Kender are a fix for ...
1) Jerk players of Thieves that steal stuff of value from the party. Kender Handlers don't care about valuable stuff and don't steal it from the party, they are a way to have thief skills in the party without the jerkiness.
2) Hobbits.  Fat impossibly short stay-at-homes.  That's true to the source material, but not suitable for adventuring.  Slim taller & agile wanderlust Kender are.

----------


## Tyrant

Unless it was retconned somewhere, there aren't any Orcs, right? I thought that was part of the foundational ideas of the setting that lead to the Draconians.

----------


## Joe the Rat

If I am remembering the timelines right:

Lands are better thought of as regions - there's not so much proper kingdoms as culture groups.

You are a few centuries post-Cataclysm, and it was a proper cataclysm.  The geography has changed.  Folks are more-or-less comfortable again, but there are definite holdovers (building your village in trees, exceptional xenophobia, limited communication between regions, maps out of date, etc.).  This also means there are lots of ruins that can be explored and tombs to raid.

HIGH fantasy - a war between Good and Evil, Very Meddlesome Gods, magics working on ridiculous scales. A character can gain the ability to forge magic weapons because Destiny Says So. 

LOW magic - all arcanists are either Tower Weirdos, or Renegade.  You can tell a lot about a caster by the clothes they wear.  Healing magic is miraculous, which it really ought to be. But anyone claiming to be a priest of a god is looked at askance by most people as the gods have fled. 

Elves are *******s.  This is a given, but there is some exceptional snootiness here. There are a lot of different kinds: Sun elves, moon elves, sea elves, wild elves. They all hate each other.  This is probably one of the few worlds where elves like humans less than they like dwarves. One of the main characters from the books was half-elven, and that was considered A Big Deal by all parties involved.

Not Your Usual Band of Weirdos.  No Orcs, no kobolds (IIRC), not a lot of dragon-adjacent creatures (at least at the start), which seems odd given the Dragon-forward feel of the place, but makes sense in story.  They are mythic monstrosities.  Goblinoids are the main "Other" group.   Minotaurs are seafaring. ...and (_sigh_) Wacky Comedy Species. Childlike ADHD Kender, Mad Scientist Tinker Gnomes, and Gully Dwarves, which may or may not be disavowed in the current edition.

----------


## Telok

If my recollection of a 'lets read' is right...

PC kender are basically shaped like halfling plus; advantage on saves vs fear, 1/long rest auto-save vs fear, prof/long rest taunt a target [save(choose int wis cha at character create) or have disadvantage to attack anyone but the taunter], hoopak (finesse 2h spear & sling) is a martial weapon you're _not_ automatically proficient in.

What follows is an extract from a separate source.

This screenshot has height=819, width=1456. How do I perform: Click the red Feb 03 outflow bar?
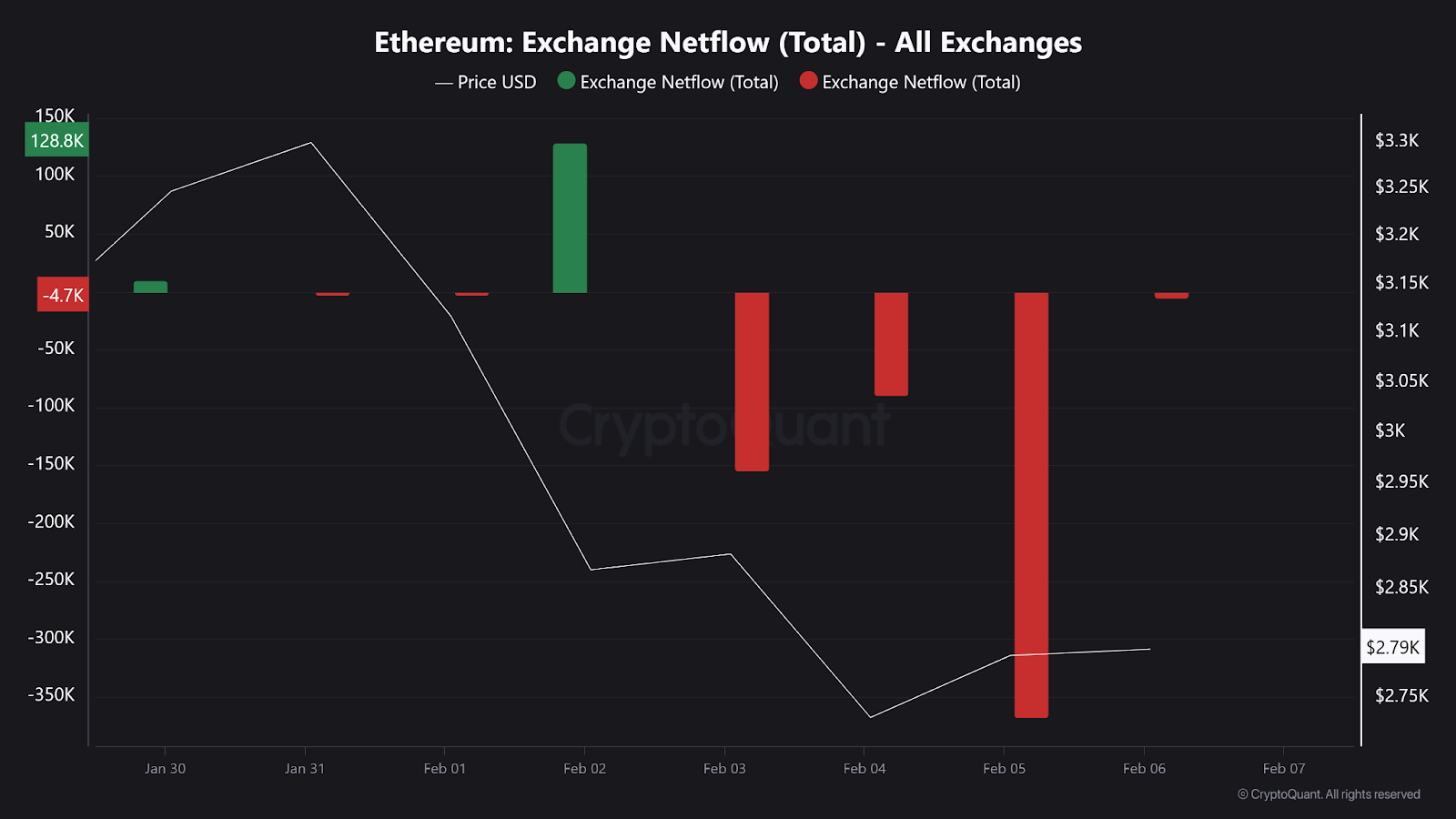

NPC kender are immune to fear, automatically proficient in hoopak, unlimited taunt (not sure may be misremembering) & taunt gives the target disadvantage on all attacks.
Book canon as I recall from long long ago was they were immune to fear to the point it could be a detriment/hazard, had weird ideas about doors that might compel them to open & explore, unknowingly/unconsiously 'borrowed' _small_ items (an apple was about the maximum possible, not potions or spellbooks), were all proficient in hoopaks (small quarterstaff & sling combo), could taunt people in a fight.

Jerkwad ******* kender were players who wanted any excuse to screw over the other players and would do it with a human character just as well as with a kender character, they were the ones who excused pc vs pc crap with "but alignment" or "but thief class", kender just changed the excuse to add "plus kender" on the end.

Personally, I feel just straight halfling is better mechanically & power-wise than kender if you can get the DM to allow it.

----------


## Witty Username

> Unless it was retconned somewhere, there aren't any Orcs, right? I thought that was part of the foundational ideas of the setting that lead to the Draconians.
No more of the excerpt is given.